- ARTICLE -
Au cours de son intervention, Mgr Jurkovic a salué l’entrée en vigueur récente du traité de Marrakech « pour faciliter l’accès des personnes aveugles, malvoyantes, ou incapables de lire des imprimés, aux œuvres publiées »: « un signal fort », a-t-il estimé, qui « fait une différence dans la vie quotidienne des bénéficiaires » et leur permettra « de contribuer davantage à la société ».
Pour le Saint-Siège, « la justice exige que les produits du progrès scientifique, en particulier les ressources génétiques, servent également à tous, et pas seulement aux secteurs avec le plus grand potentiel d’achat ».

- Entrées de données enregistrées -

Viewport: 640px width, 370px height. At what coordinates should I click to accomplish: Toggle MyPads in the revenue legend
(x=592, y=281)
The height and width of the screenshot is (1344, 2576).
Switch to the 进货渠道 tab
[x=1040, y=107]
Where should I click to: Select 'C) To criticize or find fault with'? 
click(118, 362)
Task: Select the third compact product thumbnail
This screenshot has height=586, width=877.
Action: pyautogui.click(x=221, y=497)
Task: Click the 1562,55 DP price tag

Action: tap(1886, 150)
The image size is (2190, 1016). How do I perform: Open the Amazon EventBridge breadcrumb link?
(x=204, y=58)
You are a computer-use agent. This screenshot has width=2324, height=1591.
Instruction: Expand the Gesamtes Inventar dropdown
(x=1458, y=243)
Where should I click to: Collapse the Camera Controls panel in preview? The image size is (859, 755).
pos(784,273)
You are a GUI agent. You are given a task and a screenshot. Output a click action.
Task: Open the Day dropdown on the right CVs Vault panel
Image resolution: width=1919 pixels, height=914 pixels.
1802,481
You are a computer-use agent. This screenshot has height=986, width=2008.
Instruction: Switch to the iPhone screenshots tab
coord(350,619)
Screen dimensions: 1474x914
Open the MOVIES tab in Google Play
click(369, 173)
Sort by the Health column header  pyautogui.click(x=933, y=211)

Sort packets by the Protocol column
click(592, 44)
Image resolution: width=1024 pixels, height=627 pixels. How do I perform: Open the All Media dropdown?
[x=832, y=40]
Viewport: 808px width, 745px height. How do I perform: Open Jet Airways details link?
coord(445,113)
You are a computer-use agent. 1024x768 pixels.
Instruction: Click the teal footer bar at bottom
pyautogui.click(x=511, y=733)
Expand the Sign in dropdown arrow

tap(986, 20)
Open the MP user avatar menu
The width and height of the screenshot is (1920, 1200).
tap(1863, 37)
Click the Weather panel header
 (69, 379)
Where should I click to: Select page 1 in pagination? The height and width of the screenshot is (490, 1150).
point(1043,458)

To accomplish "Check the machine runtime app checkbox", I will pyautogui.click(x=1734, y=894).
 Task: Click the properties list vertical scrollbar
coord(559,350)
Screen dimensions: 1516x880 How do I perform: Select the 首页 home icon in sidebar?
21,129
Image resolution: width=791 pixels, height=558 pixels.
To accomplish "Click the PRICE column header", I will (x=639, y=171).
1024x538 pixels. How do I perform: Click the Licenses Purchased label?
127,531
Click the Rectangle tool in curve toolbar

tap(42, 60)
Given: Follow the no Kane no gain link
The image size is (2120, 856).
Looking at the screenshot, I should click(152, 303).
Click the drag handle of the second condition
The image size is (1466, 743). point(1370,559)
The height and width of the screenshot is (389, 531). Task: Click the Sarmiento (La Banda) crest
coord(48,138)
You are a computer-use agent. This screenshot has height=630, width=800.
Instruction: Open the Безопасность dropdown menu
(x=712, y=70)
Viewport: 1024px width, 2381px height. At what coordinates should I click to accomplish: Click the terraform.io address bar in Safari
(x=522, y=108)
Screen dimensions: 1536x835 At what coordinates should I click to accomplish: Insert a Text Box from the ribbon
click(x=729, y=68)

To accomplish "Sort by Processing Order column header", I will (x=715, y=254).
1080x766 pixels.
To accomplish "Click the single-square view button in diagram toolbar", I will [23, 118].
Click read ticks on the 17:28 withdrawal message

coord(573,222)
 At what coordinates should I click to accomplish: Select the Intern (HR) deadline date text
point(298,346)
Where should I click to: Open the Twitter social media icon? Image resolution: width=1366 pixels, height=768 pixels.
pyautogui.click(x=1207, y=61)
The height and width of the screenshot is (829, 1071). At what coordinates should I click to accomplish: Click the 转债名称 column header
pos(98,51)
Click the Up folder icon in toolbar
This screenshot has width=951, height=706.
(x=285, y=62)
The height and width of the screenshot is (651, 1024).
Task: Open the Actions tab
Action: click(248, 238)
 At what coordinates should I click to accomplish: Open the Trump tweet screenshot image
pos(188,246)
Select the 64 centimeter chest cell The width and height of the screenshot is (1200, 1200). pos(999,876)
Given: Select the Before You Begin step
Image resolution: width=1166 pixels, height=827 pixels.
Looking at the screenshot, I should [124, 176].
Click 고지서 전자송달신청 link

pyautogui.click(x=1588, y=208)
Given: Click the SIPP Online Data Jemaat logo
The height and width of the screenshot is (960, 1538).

- CONSIGNES À SUIVRE -
a) Recopiez à l'identique les entrées, depuis la première jusqu'à la ligne qui contient « pyautogui.click(x=511, y=733) », cette dernière comprise.
b) Rédigez la suite de l'article sur les propos de Mgr Jurkovic, à partir de sa dernière phrase.
Le texte et les entrées n'ont aucun lien entre eux.

- RÉPONSES PAR CONSIGNE -
a)
Viewport: 640px width, 370px height. At what coordinates should I click to accomplish: Toggle MyPads in the revenue legend
(x=592, y=281)
The height and width of the screenshot is (1344, 2576).
Switch to the 进货渠道 tab
[x=1040, y=107]
Where should I click to: Select 'C) To criticize or find fault with'? 
click(118, 362)
Task: Select the third compact product thumbnail
This screenshot has height=586, width=877.
Action: pyautogui.click(x=221, y=497)
Task: Click the 1562,55 DP price tag

Action: tap(1886, 150)
The image size is (2190, 1016). How do I perform: Open the Amazon EventBridge breadcrumb link?
(x=204, y=58)
You are a computer-use agent. This screenshot has width=2324, height=1591.
Instruction: Expand the Gesamtes Inventar dropdown
(x=1458, y=243)
Where should I click to: Collapse the Camera Controls panel in preview? The image size is (859, 755).
pos(784,273)
You are a GUI agent. You are given a task and a screenshot. Output a click action.
Task: Open the Day dropdown on the right CVs Vault panel
Image resolution: width=1919 pixels, height=914 pixels.
1802,481
You are a computer-use agent. This screenshot has height=986, width=2008.
Instruction: Switch to the iPhone screenshots tab
coord(350,619)
Screen dimensions: 1474x914
Open the MOVIES tab in Google Play
click(369, 173)
Sort by the Health column header  pyautogui.click(x=933, y=211)

Sort packets by the Protocol column
click(592, 44)
Image resolution: width=1024 pixels, height=627 pixels. How do I perform: Open the All Media dropdown?
[x=832, y=40]
Viewport: 808px width, 745px height. How do I perform: Open Jet Airways details link?
coord(445,113)
You are a computer-use agent. 1024x768 pixels.
Instruction: Click the teal footer bar at bottom
pyautogui.click(x=511, y=733)

b)
Si le respect des droits de propriété privée est « une cause juste, digne d’être soutenue et défendue », a assuré Mgr Jurkovic, il ne faudrait pas « perdre de vue la destination universelle des biens, ‘l’hypothèque sociale’ à laquelle toute propriété privée est soumise ». Ainsi « le but ultime de la propriété intellectuelle est la protection de la personne humaine et de son travail » et « le cadre juridique pour la protection des droits de la propriété intellectuelle vise à la promotion de la production littéraire, scientifique ou artistique et de l’activité inventive en vue du bien commun ».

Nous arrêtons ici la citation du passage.